July 19, 2002
Although it would be this reviewer’s first time out at the Regattabar, it was immediately obvious as to why this venue is always named as one of the country’s leading jazz spots. The sights lines are great, seating is up close and intimate, and the acoustics are simply a treat, with little in the way of amplification necessary. Housed in the upscale Charles Hotel in historic Cambridge, the Regattabar was host to Phil Woods and his most current quintet which features trumpeter Brian Lynch, pianist Ted Rosenthal, bassist Dennis Irwin, and drummer Kenny Washington, who was subbing for longtime Woods associate Bill Goodwin.
A generous first set lead off with the bebop pleasures of “Bohemia After Dark.” After running through the head, Phil would lean back with his eyes closed and rip into a long and mellifluous solo that easily demonstrated he’s still at the top of his game. Lynch, who had just flown back to the States literally hours earlier, was as fiery as ever and a round of 4’s and 8’s traded with Washington assured the crowd that a fine set was in the offing.
Lynch would step out to shine on the next two numbers, first on his own composition and homage to Kenny Dorham (“Bus Stop Serenade”) and then on “So In Love,” which floated over an agreeable bossa groove. On the latter, Rosenthal distinguished himself as a very fluent soloist while throwing in some Tynerish harmonies to boot. Phil’s own feature would be Benny Carter’s tuneful “Summer Serenade,” which found our alto man stating the melody in a manner that included his signature vocal inflections.
As the lead horns stepped aside, Rosenthal was on display with backing from Irwin and Washington. “Gone With the Wind” may have been the standard selected, but the rendition was anything but standard. Rosenthal would start off with some technically brilliant stride piano before settling into a medium swing. Both Irwin and Washington would have brief moments and the trio as a whole functioned like a well-oiled machine.
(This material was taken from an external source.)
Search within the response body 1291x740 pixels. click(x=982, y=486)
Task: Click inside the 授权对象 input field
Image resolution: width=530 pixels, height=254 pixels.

Closing things out would be another Lynch homage. This time it was the modestly titled “Woody Shaw” and the pots were on for a bristling flag waver that found Rosenthal and Washington breaking up the rhythm in sagacious ways during the pianist’s solo spot. Much as they had done throughout the set, Woods and Lynch spoke eloquently, both as lead voices and in their own moments in the spotlight. But with the kind of talent on hand here, how could you really lose?